At Candu, we take reliability very seriously. While we strive to have the highest availability, we recognise that our systems sometimes will fail.

This document is discussed to help you understand all the possible ways in which Candu can fail, and how to handle them so you can provide your users the best experience possible.

We'll be listing all our potential points of failures from the least likely to the most likely. An overview about Candu's client architecture can be found here.

This document is only concerned with discussing SDK potential failures. For a more generic guide, please refer to our Performance & Reliability guide.

S3 Failure

Our assets are stored on S3, in EU West 1. S3 has an extremely high avaliability, up to 99.99%. The only build in safeguard that Candu offers is is caching.

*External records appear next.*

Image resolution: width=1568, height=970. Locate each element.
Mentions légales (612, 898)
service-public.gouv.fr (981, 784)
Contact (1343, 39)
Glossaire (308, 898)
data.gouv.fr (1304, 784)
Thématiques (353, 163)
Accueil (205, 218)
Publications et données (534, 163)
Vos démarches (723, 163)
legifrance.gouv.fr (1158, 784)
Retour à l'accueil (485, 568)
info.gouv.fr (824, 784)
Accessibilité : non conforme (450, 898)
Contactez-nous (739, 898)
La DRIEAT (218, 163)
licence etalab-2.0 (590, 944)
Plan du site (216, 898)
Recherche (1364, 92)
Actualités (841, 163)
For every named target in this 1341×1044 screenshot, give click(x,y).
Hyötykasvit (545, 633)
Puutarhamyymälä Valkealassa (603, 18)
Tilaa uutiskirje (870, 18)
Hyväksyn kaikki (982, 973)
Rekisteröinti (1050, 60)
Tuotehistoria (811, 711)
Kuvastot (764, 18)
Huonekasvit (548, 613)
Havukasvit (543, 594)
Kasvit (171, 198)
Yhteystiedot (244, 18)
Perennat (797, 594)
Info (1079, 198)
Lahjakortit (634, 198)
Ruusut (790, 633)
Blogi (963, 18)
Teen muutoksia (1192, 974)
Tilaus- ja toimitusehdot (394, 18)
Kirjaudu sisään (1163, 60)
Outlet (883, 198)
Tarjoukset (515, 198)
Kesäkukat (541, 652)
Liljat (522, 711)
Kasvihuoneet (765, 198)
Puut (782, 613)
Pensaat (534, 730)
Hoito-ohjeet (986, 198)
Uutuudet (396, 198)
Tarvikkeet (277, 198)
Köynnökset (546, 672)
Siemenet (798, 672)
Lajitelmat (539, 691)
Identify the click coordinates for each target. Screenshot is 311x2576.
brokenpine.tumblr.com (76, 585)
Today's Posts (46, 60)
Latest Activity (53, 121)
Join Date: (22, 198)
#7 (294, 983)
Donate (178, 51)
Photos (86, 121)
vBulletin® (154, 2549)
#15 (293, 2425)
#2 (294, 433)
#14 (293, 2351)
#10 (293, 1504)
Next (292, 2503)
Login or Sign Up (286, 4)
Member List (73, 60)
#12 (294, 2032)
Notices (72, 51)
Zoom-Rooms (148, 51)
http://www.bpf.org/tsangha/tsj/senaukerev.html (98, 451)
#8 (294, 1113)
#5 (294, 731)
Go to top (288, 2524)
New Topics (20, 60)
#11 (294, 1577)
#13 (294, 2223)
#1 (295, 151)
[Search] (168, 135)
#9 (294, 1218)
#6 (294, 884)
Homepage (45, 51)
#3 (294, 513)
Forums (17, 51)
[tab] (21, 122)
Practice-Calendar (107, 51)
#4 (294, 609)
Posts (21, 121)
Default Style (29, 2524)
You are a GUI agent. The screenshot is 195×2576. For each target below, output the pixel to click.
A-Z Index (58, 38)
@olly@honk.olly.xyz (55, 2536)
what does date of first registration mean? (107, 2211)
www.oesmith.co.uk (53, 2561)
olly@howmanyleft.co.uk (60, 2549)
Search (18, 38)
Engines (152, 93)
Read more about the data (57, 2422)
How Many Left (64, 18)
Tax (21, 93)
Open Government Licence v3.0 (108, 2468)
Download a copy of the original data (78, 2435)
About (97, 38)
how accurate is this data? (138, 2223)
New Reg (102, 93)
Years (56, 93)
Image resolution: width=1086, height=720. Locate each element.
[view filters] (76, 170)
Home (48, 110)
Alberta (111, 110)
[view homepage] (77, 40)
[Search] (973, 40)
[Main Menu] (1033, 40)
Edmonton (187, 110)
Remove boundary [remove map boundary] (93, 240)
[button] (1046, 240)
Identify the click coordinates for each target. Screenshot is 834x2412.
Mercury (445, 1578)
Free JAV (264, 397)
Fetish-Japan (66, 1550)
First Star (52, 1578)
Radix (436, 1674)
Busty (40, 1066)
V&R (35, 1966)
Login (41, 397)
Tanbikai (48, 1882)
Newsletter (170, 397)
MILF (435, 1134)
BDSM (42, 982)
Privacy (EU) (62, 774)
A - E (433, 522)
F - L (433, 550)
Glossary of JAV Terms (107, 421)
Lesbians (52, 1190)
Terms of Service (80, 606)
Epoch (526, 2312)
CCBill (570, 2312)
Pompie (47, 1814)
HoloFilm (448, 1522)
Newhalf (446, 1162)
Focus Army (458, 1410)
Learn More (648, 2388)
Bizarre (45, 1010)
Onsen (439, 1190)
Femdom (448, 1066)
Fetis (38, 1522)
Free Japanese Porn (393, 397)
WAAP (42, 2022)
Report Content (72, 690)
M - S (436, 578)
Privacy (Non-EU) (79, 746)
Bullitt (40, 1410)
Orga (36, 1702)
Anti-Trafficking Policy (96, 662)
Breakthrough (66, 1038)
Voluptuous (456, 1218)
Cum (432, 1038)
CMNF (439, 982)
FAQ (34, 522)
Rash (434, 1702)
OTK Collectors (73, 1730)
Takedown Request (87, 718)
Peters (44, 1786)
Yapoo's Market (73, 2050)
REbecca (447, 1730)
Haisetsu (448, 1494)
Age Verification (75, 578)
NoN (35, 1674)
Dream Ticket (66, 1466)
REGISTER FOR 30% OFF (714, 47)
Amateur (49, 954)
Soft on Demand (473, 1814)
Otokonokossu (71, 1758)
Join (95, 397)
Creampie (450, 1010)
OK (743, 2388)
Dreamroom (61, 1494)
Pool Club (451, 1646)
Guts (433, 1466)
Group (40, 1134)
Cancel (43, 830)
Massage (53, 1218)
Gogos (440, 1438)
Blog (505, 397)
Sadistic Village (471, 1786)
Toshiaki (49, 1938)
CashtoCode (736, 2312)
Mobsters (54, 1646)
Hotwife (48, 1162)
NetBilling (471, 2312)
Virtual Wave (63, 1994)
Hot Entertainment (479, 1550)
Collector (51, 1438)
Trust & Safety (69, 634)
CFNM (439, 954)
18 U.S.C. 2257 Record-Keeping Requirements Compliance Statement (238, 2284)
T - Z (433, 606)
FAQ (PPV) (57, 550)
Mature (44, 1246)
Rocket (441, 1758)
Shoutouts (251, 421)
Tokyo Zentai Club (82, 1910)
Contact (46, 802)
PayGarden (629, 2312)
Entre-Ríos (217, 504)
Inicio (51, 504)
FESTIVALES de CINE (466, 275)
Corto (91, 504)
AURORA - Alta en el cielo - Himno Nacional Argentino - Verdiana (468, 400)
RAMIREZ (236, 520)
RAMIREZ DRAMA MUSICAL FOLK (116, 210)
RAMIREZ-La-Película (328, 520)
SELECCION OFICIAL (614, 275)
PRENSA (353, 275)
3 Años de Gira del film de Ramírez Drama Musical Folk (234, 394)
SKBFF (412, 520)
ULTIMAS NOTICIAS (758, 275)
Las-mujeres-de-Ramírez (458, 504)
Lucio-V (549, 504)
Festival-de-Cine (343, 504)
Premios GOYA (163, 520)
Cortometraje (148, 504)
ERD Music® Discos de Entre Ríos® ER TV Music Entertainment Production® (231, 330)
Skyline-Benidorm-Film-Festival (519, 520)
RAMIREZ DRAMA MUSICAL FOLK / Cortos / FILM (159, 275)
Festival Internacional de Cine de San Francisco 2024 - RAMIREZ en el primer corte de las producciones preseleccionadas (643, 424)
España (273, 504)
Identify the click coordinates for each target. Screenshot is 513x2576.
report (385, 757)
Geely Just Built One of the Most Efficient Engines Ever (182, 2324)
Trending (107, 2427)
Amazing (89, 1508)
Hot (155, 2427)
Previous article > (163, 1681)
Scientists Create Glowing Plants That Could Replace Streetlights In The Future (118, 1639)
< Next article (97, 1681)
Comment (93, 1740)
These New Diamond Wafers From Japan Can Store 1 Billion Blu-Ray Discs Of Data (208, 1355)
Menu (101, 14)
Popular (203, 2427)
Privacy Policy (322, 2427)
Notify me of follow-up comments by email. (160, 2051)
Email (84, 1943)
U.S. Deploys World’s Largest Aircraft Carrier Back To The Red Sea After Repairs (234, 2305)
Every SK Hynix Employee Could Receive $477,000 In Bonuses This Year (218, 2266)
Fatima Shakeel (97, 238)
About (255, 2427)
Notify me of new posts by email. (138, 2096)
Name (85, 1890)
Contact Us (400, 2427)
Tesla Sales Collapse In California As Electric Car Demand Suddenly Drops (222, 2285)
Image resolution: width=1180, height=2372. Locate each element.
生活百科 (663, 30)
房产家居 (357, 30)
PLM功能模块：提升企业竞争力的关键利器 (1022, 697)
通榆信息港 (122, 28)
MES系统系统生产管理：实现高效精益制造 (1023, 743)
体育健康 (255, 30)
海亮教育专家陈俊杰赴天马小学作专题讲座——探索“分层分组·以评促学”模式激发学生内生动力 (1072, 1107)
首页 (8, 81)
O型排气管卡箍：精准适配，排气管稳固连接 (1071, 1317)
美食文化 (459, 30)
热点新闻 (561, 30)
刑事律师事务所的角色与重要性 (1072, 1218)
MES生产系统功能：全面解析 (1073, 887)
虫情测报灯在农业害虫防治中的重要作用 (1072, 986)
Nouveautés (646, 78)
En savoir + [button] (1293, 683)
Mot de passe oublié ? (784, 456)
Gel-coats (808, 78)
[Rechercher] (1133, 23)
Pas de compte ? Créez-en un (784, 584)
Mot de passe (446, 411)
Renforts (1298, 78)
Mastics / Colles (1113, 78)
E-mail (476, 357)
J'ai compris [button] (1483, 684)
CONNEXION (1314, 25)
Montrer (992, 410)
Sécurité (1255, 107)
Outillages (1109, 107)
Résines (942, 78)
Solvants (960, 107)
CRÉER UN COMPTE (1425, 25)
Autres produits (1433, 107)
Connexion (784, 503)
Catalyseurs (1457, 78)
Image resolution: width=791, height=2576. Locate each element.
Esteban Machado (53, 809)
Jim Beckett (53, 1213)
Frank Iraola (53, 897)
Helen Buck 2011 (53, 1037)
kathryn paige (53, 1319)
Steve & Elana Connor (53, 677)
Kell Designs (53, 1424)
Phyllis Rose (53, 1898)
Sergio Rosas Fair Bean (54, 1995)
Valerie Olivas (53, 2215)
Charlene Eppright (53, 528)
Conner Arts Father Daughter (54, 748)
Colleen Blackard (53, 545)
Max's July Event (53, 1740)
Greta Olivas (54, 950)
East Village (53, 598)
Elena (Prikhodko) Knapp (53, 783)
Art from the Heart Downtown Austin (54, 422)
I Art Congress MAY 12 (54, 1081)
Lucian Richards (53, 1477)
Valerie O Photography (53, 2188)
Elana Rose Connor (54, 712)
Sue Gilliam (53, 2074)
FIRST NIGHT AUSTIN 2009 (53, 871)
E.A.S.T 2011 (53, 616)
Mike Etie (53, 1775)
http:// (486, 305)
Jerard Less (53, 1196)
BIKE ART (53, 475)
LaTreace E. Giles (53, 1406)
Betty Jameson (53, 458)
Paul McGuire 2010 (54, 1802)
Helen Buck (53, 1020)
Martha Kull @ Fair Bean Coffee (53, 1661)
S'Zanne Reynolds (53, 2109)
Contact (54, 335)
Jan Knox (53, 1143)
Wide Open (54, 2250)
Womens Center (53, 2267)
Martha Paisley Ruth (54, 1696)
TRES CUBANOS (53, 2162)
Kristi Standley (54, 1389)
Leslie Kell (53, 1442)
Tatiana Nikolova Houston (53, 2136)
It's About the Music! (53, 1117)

If customers want to safeguard for extreme failure, please refer to this guide.

CDN failure

At Candu, we use S3 and Cloudflare to distribute our assets. You can read more about our CDN and caching strategy here. Cloudflare offers 100% Business SLA on their services.

API Failure

The most likely types of failures are due to API. For SDK APIs we rely on high availability, managed databases such as DynamoDB and MemoryDB to reduce the risk of downtime as much as possible, and to provide extremely fast access times.

In case of failure though, our SDK will be handling gracefully by simply rendering content as if there was no state.

For example, if you have multiple content, but we fail to elaborate which segment you belong to, we assume that you belong to the Everyone segment.

Similarly, forms and other stateful components will appear without state.

Handling extreme failure

At Candu, we want to make sure we can provide the highest availability to our customers. As such, we have build in ways to make sure that content can be rendered even in case S3 or Cloudflare were to fail, down below.

The implications of a CDN or API failure is that content would not be rendering. Our SDK would be handling such failure gracefully, without throwing errors.

SDK failure or extreme lag can be detected by using the DOM API to check if content has been rendered within the desired timeframe.

If not, then it is possible to reinitialise Candu's SDK in a stateless option, which doesn't rely on any external API or config, but will simply render any document that will be passed in. At that point, the customer can load a document from a backup source to provide a fallback experience.